My series of ‘On Parade‘ postings continues, as I inspect all the wargames figures I’ve painted over the last 20 years.
Just like a real army, a wargaming army needs generals and staff. Most wargames rules incorporate rules for commanding officers to lead and rally their men. Though that’s a moot point for me, because my French army has only actually played a couple or so times since I painted these figures in the early 2000s – I’m more of a painter than an actual gamer!
Here’s Marshal Berthier, along with his ADC, Baron Lejeune. These are both Front Rank figures. Berthier (left) is a standard personality figure from their range. But his ADC started life as a model of a Chasseur à Cheval of the Imperial Guard, which I painted in the highly individualistic uniform of Berthier’s aides. It is said that Berthier would allow only his aides to wear red trousers, and got very angry if he saw anyone else wearing this colour.
Berthier must’ve sometimes got angry with Marshal Grouchy though, as he clearly wore red trousers, as seen here! Grouchy is accompanied by a general in chasseur uniform. I particularly like these figures, as their colourful uniforms make a change from the more usual blue uniforms of the French staff. These are lovely 28mm Front Rank castings from their range of personality figures.
Behind them is a Perry Miniatures figure of an ADC in the act of mounting his horse – a rather unusual pose.
Here are some more of Front Rank’s range of wonderful personality figures. On the left is Marshal Soult, wearing a cloak slung over his left shoulder. On the right is a general wearing his greatcoat, along with his ADC.
The group on the left in the above picture contains two figures by Essex Miniatures (one at the far left, the other obscured in the centre) and two by Wargames Foundry. The difference in style between these two manufacturers is obvious from close up, but is fine from the arms-distance at which you normally view wargaming figures.
On the right is a group of Perry Miniatures’ command figures. Marshal Ney is leaning on the map-covered table, with Soult and Drouot on either side.
This mounted general wearing a cuirass is produced by Wargames Foundry. I like the pose of this figure, and also of his horse – they go well together. The small road-sign at the back of the base is an out-of-production scenic item that used to be produced by New Zealander, Mark Strachan.
This is one of my favourite command stands. At the right is General de Brigade Chouard of the 2nd Brigade of Carabiniers. He is accompanied by an aide on the rearing horse. These are both Front Rank figures.
Generals of this period always need ADCs to gallop their orders round the field of battle. This nice mounted ADC came as part of Wargames Foundry’s French campsite set. His light blue arm-band indicates that he is the ADC to a General of Brigade. I based him as if he was asking directions from a couple of infantrymen.

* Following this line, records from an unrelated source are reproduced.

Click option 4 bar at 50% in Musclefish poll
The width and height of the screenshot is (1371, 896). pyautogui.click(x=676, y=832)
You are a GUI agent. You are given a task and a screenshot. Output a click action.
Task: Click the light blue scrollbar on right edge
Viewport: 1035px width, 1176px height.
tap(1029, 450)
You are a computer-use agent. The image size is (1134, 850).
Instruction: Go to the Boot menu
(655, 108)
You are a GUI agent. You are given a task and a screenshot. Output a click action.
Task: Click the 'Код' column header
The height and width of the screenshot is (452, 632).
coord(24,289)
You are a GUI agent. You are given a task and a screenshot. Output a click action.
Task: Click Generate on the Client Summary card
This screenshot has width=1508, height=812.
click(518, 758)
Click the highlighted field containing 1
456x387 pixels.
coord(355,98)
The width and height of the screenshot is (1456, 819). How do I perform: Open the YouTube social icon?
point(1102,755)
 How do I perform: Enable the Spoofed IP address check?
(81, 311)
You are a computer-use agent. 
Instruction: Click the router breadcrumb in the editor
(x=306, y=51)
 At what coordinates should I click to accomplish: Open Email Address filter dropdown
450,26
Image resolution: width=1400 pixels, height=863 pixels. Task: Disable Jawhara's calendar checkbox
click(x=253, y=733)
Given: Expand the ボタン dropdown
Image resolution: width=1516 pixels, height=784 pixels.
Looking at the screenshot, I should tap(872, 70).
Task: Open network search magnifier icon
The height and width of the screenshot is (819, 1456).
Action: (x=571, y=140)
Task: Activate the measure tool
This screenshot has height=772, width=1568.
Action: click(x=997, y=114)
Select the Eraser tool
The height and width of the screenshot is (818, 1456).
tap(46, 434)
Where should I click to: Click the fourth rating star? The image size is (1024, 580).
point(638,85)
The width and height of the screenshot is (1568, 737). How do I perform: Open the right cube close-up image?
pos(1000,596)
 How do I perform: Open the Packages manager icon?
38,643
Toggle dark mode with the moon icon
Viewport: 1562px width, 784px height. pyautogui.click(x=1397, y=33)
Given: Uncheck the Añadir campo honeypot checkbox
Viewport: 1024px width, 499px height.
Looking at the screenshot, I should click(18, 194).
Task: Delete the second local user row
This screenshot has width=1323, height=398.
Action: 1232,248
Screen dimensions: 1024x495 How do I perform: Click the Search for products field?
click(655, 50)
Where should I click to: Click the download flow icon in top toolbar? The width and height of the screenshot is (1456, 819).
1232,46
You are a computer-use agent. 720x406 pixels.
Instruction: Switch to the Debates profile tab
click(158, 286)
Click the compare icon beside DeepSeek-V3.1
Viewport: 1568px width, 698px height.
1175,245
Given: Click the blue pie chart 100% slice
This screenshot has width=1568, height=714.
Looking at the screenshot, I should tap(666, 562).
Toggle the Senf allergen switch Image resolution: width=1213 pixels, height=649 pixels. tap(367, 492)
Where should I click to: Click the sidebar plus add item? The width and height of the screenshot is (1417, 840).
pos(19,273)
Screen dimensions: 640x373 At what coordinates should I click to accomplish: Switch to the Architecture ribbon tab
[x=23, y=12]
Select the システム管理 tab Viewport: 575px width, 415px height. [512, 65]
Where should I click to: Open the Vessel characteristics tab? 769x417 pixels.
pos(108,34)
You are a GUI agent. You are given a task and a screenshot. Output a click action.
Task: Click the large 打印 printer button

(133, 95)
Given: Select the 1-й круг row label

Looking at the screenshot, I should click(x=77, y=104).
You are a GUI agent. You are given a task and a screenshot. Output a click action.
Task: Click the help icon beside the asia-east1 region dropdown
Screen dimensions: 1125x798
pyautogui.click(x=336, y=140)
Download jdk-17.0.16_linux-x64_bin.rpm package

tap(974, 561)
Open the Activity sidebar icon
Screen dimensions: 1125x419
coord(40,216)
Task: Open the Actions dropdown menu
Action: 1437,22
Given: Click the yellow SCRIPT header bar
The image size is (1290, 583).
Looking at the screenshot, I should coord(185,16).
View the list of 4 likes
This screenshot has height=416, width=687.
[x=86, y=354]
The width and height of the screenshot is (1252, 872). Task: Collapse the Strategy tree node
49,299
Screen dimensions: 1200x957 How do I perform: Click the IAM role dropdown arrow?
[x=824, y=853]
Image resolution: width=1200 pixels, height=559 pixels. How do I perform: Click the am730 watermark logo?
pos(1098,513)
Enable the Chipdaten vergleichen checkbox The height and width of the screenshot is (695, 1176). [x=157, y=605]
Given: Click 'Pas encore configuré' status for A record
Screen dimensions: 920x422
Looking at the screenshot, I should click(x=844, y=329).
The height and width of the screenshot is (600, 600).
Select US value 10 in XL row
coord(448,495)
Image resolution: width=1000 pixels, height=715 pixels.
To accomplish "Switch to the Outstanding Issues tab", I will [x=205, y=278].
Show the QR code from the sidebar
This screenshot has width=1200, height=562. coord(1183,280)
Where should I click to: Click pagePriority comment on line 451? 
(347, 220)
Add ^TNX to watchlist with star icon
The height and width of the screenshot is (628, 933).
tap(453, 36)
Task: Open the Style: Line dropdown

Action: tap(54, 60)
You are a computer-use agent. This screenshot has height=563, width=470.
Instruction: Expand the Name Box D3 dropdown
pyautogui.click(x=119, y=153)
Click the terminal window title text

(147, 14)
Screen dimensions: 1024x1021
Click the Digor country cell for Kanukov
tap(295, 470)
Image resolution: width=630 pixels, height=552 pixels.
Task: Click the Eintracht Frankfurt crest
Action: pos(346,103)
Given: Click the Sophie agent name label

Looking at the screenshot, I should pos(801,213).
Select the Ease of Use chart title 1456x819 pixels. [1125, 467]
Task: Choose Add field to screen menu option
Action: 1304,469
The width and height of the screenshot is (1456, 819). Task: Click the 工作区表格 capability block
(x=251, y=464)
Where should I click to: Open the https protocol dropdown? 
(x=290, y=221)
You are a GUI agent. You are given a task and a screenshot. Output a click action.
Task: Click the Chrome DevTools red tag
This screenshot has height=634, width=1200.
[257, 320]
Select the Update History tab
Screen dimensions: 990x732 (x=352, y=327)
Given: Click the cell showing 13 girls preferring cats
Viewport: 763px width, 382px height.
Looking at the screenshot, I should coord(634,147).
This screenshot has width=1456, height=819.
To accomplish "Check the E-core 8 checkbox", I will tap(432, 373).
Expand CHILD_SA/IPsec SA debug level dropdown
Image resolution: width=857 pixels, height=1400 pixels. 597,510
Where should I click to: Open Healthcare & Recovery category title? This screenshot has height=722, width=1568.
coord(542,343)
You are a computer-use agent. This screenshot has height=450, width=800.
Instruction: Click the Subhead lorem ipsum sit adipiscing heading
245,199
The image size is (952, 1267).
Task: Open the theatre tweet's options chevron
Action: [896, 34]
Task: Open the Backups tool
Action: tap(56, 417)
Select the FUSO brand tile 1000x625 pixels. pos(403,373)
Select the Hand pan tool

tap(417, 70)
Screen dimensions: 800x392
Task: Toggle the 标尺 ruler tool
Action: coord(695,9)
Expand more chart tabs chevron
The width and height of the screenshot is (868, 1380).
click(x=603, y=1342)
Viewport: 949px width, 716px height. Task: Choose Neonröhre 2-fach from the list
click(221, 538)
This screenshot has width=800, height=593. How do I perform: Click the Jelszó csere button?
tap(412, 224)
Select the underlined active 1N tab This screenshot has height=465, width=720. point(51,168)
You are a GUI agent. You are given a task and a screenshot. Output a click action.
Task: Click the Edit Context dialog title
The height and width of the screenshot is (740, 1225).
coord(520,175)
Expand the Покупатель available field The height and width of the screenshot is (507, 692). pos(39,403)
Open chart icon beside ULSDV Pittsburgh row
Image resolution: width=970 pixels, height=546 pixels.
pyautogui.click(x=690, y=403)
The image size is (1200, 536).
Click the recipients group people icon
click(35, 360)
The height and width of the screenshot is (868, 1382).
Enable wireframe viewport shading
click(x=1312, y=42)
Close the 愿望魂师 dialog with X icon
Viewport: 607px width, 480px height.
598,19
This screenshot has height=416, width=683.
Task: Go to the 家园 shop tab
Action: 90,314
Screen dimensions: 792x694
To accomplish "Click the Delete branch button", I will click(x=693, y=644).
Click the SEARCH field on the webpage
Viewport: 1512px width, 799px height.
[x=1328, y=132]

The above-mentioned ADC also features in this picture of a busy French campsite. There’s also another ADC galloping over the bridge on his important mission, and yet one more introducing himself to a pair of light infantry musicians.
Here’s the top man himself – the Emperor! OK, yes, I know, my army is far too small to be commanded by Napoleon himself. But there are just so many tempting models of him available, they’re impossible to resist!
For instance, this Foundry special set depicts Napoleon and his staff (many of the figures based on the famous painting by Vasily Vereshchagin of Napoleon at Borodino). You can see the Emperor sitting on a chair with his foot up on a drum. Behind him are clustered some of his marshals, including Berthier and his ADC in hussar uniform, Mortier, Grouchy, Victor and Ney (with his red hair).
Also depicted on this large command stand are Napoleon’s personal Mameluke aide Roustam Raza, various ADCs, and (obscured) a Chasseur a Cheval standing guard.
Here’s another of my Foundry Napoleons, this time based on the famous painting by David, Napoleon Crossing the Alps. As the setting is in the mountains, I have made a snowy base instead of my more usual grass and sand texturing. I used baking powder for the snow. I was worried this might cause cause unforeseen chemical reactions with my lead figure in years to come – but a couple of decades later it is holding out well!
The David painting is actually a strongly idealised view of the real crossing that Napoleon and his army made across the Alps. Napoleon actually made the crossing a few days after his troops, led by a local guide and mounted on a mule. However, as this painting was first and foremost propaganda, Bonaparte asked David to portray him mounted calmly on a fiery steed. Sort of a Tinder profile vs reality!